This Way Up for Saturday 31 March 2018

Farms without farmers? Sensing slips: better landslide detection. Adventures in Intelligence: testing smart pills and brain hacks, and reflecting on mortality with the WeCroak app.

The farmer-less farms of the future

For the first time ever, a UK design team have grown and harvested a crop without a single human being setting foot in the field.

The Hands Free Hectare project uses drones, driverless tractors and retrofitted combine harvesters instead of human operators.

A crop of barley has already been harvested and now a second crop of winter wheat is in the ground.

Jonathan Gill is a robotics engineer at Harper Adams University and he's part of the Hands Free Hectare team.

"We believe the best solution is that in the future, farmers will manage fleets of smaller, autonomous vehicles. These will be able to go out and work in the fields, allowing the farmer to use their time more effectively and economically instead of having to drive up and down the fields"- Jonathan Gill.

Sensing slips: a Kiwi innovation in landslide detection

Abbotsford Disaster, Dunedin, 1979

Abbotsford Disaster, Dunedin, 1979 Photo: (Archives New Zealand CC BY 2.0)

About 66 million people – or about one percent of the world's population – currently work or live in places where there is a high risk of a landslide.

But knowing where and when a landslide will occur is currently more of an art than a science.

Now a team at Victoria University of Wellington hopes that a network of cheap GPS sensors could help us make accurate slip predictions at a fraction of the cost of a surveyor taking regular measurements with their instruments.

Nick Willis, Viclink's Commercialisation Manager, Engineering, shows us the system in operation near Wellington.

Can a pill make you more intelligent?

Best-selling author David Adam experimented with 'smart pills', brain zappers and memory-enhancing music for his new book about the cognitive enhancement industry The Genius Within. 

Focus

Photo: (Photo by Stefan Cosma on Unsplash)

David Adam

David Adam Photo: (Supplied)

The former science journalist and editor of Nature got interested in cognitive enhancement after he was offered electrical brain stimulation as a potential therapy for obsessive-compulsive disorder, after writing his last book The Man Who Couldn't Stop

From IQ tests to the 'study pill' Modafinil (sold under the brand name Provigil) and the eugenics movement, Adam weighs up a range of approaches to measuring and building intelligence in The Genius Within.

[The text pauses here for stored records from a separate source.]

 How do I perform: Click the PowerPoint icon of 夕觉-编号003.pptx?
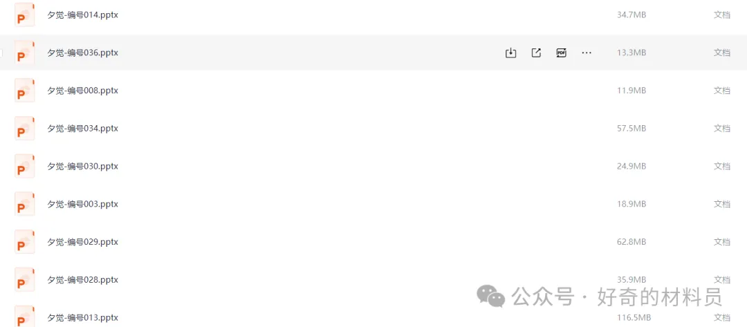coord(25,204)
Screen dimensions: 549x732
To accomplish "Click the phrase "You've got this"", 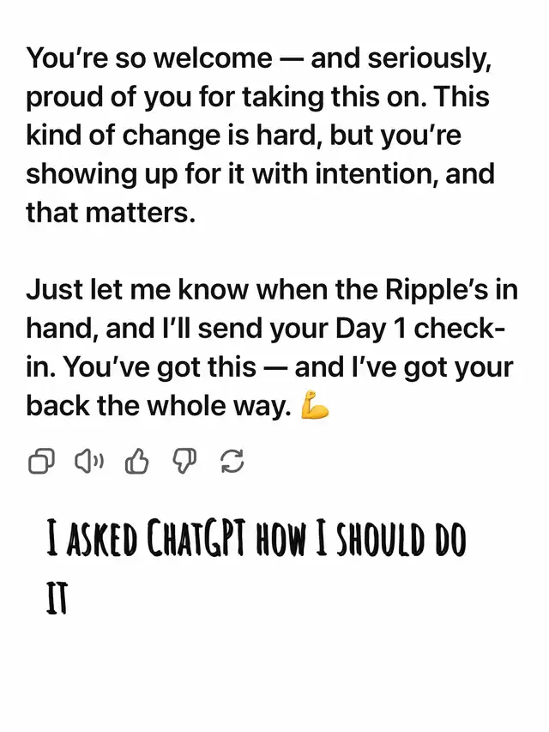I will pyautogui.click(x=160, y=367).
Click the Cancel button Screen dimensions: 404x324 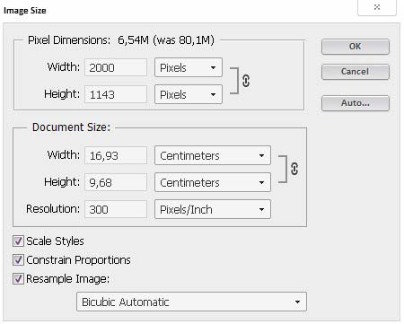[356, 72]

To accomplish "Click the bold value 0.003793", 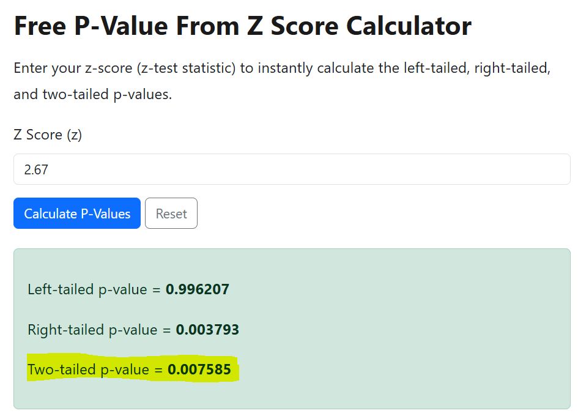I will click(207, 329).
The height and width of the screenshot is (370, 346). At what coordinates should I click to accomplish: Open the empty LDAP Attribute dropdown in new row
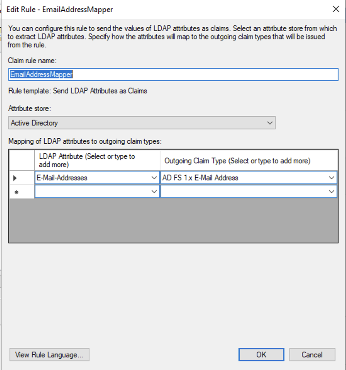(x=154, y=191)
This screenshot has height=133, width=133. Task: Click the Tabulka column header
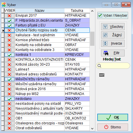coord(77,11)
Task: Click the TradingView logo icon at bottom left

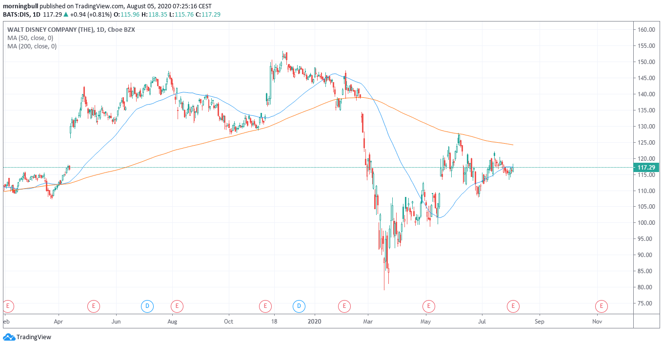Action: (x=9, y=337)
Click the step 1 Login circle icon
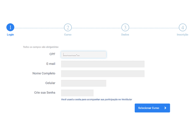The height and width of the screenshot is (130, 195). [10, 27]
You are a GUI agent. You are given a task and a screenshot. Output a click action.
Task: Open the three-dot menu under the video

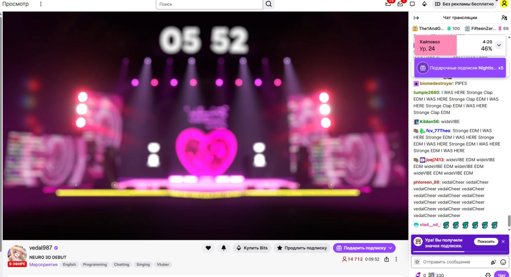(x=396, y=259)
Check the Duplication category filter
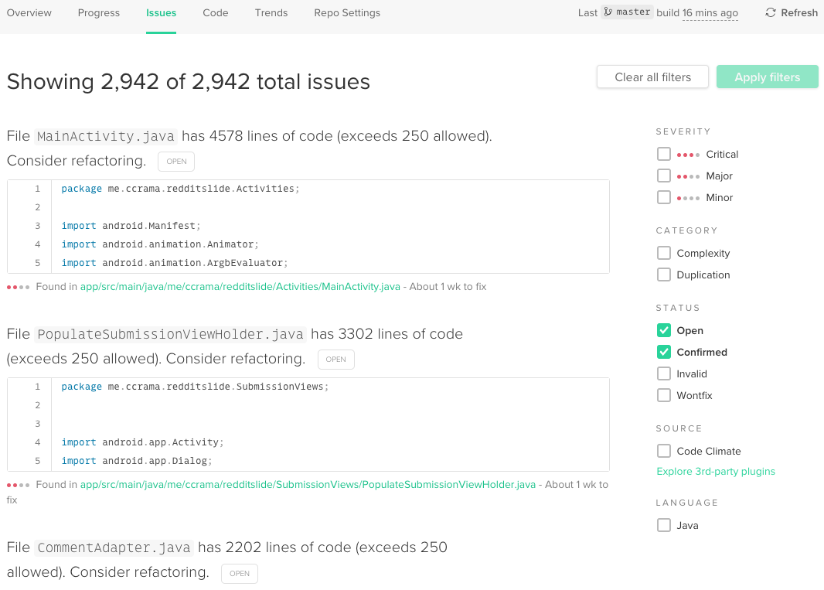Screen dimensions: 824x590 point(663,275)
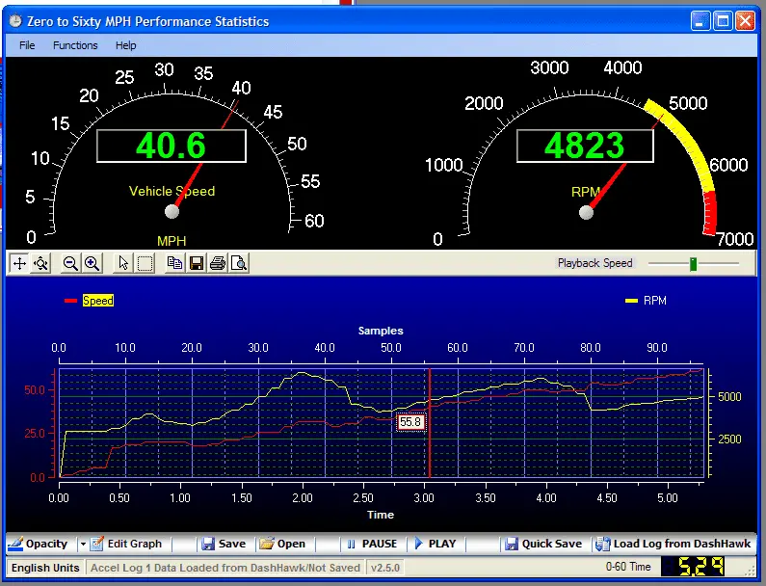Click the floppy disk icon in graph toolbar

[x=196, y=263]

"The use of smart drugs is common. Some surveys suggest that as many as a quarter of UK undergraduates have taken modafinil or a similar medicine to help their work. A fifth of surgeons say they have taken it, and a similar number of professional scientists" - David Adam in The Guardian

WeCroak: the app that reminds you that you'll die

Would daily reminders of death change the way you live?

There is a tradition in many cultures, religions and philosophies of death contemplation: reflecting on the inevitability of death and our own mortality as a means of improving life in the present.

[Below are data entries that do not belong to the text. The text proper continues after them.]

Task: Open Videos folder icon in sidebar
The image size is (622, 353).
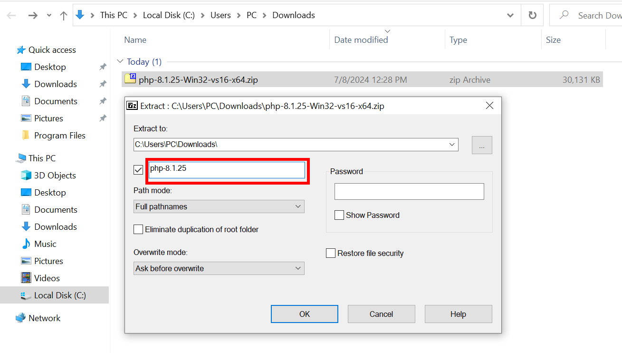Action: [x=26, y=278]
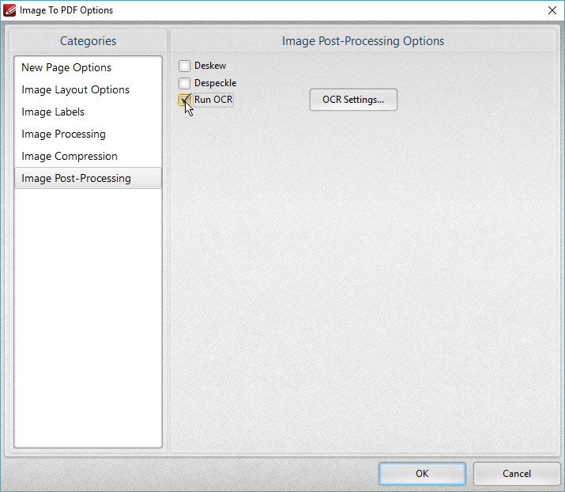Tick the Despeckle checkbox

pyautogui.click(x=184, y=83)
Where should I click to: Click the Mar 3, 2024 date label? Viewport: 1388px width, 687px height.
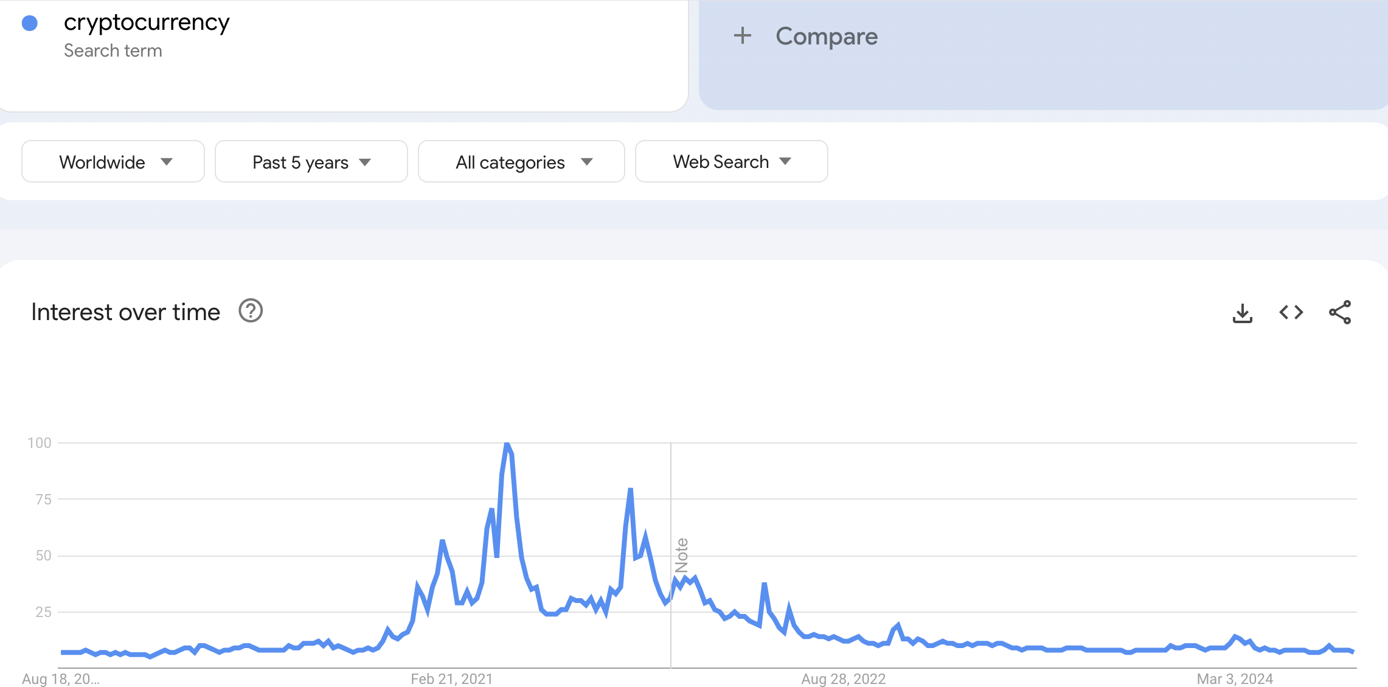pyautogui.click(x=1236, y=678)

For example, there are the 'memento mori' in Christian art (Latin for "remember death" or "remember that you will die"); images of death or decay lurking around the margins of an otherwise happy scene or a still life. 

WeCroak is an app that brings these traditions into the digital age.

For a one-off fee, you get a lifetime of mortality-themed quotations and comments delivered at random intervals five times a day, or in the words of WeCroak "at any moment, just like death".

For example, 'You could leave life right now. Let that determine what you do and say and think' (Marcus Aurelius) or 'Every moment of life is the last, every poem is a death poem' (Matsuo Basho). 

Hansa Bergwall of WeCroak tells us how he came up with the idea for the app, and what it is doing for its tens of thousands of subscribers in over a hundred countries.

"We find that a regular practice of contemplating mortality helps spur needed change, accept what we must, let go of things that don’t matter and honor things that do" - WeCroak website.